# 먼저 내려가주실 수 있으세요?



## 82riceballs

Hi all,

I'm using KBS World Drama Korean to study and I had a question about this phrase I encountered here:

제가 말숙이한테 뭐 좀 물어보고 싶은 게 있어서 그러는데
먼저 내려가주실 수 있으세요?--> is this usually how you ask someone to leave so that you can talk to someone else? Or is it just in this situation?

Thanks in advance!


----------



## Kross

82riceballs said:


> 먼저 내려가주실 수 있으세요?--> is this usually how you ask someone to leave so that you can talk to someone else? Or is it just in this situation?
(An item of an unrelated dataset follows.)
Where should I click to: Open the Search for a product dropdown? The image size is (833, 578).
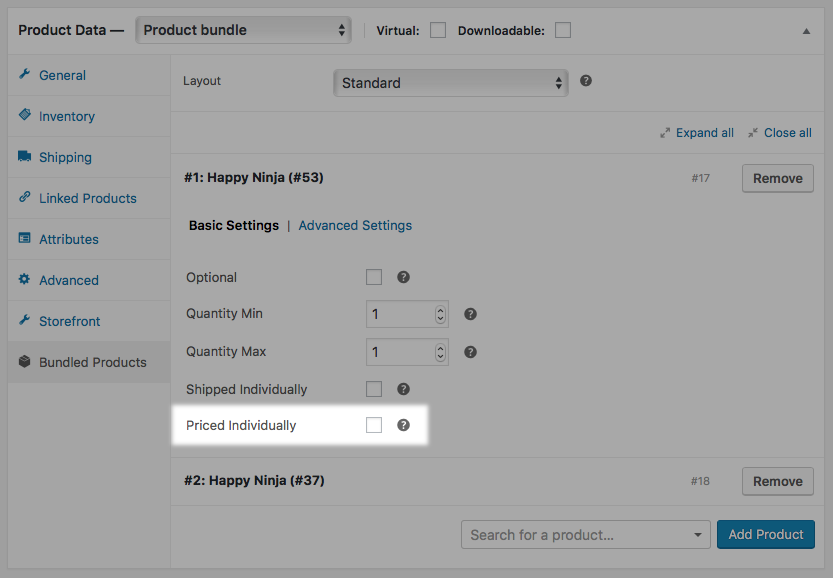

 I think this expression is closer to being used only for someone who is about to descend from a place higher than the perimeter. I might be mistaken, but this is how I felt from the scene as soon as I finished watching it. If you ask me, I'd say that "자리 좀 양보 해주실수 있으세요?" can be one of more general expressions.


----------



## Rance

It literally means "Would you please go down first?". 
The hidden message is probably "so I can privately talk with her at your absence." and/or maybe "I can't tolerate watching you two fighting, so leave the place to cool down."
So it's not the usual expression to ask someone for privacy.


----------



## 82riceballs

Ahhh I see, thank you both for your help


----------